Another important model involves the reliability of the fire UAV cluster. Since individual fire UAVs may fail due to environmental hazards or technical issues, the cluster’s overall reliability \(R_c\) can be expressed as a function of the reliability of each fire UAV \(R_u\) and the redundancy provided by the cluster. For a cluster with \(n\) fire UAVs operating in parallel, where at least \(k\) are needed for mission success, the reliability follows a binomial distribution:
$$R_c = \sum_{i=k}^{n} \binom{n}{i} R_u^i (1-R_u)^{n-i}$$
This shows that fire UAV clusters offer higher fault tolerance, ensuring mission continuity even if some fire UAVs malfunction. Such mathematical insights guide the design and deployment of robust fire UAV systems.

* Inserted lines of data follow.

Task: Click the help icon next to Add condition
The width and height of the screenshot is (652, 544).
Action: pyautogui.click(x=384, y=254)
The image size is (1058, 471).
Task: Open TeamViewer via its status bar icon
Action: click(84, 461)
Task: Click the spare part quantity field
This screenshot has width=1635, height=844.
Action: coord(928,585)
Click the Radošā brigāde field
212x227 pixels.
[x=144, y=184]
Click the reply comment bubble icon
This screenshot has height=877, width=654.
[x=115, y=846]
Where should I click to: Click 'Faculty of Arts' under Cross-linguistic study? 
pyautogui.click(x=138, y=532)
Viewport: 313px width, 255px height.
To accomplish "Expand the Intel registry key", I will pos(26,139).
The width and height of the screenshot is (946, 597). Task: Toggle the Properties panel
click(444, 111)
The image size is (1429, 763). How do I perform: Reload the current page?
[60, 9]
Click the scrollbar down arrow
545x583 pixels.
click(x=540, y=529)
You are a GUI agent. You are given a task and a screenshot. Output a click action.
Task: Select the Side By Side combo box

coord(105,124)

Challenges and Future Directions
Despite the promise of fire UAV clusters, several challenges remain. Technical hurdles include improving battery life for extended operations, enhancing communication reliability in dense urban environments, and developing advanced sensors for accurate fire assessment. Additionally, regulatory frameworks for UAV operations in populated areas need to evolve to accommodate clustered fire UAVs. From a practical standpoint, integrating fire UAV clusters with existing fire department workflows requires training and infrastructure upgrades. However, ongoing research in swarm robotics and artificial intelligence is likely to address many of these issues. Future developments may include fully autonomous fire UAV clusters that can self-deploy from fire stations, collaborate with ground robots, and interface with smart city systems for proactive fire prevention. The fire cloud system will play a crucial role in this evolution, leveraging big data and machine learning to predict fire patterns and optimize response strategies.
Conclusion
In conclusion, fire UAV clusters represent a transformative approach to modern firefighting, addressing the limitations of traditional methods and single UAV platforms. Through sub-swarm design and autonomous协同 mechanisms, such as self-organizing collision avoidance,全覆盖搜索, AOA定位, and协同投弹, fire UAV clusters enhance task autonomy, intelligence, and efficiency. The proposed system reduces manual intervention, lowers operational complexity, and improves response times in critical scenarios like urban high-rise fires. As technology advances, fire UAV clusters are poised to become integral to fire safety infrastructure, offering scalable and adaptive solutions for diverse fire hazards. We believe that continued collaboration between research institutions and fire departments will drive innovation, enabling fire UAV clusters to maximize their综合效益 in saving lives and property. The journey toward intelligent firefighting has just begun, and fire UAV clusters are at its forefront, promising a safer future through aerial swarm intelligence.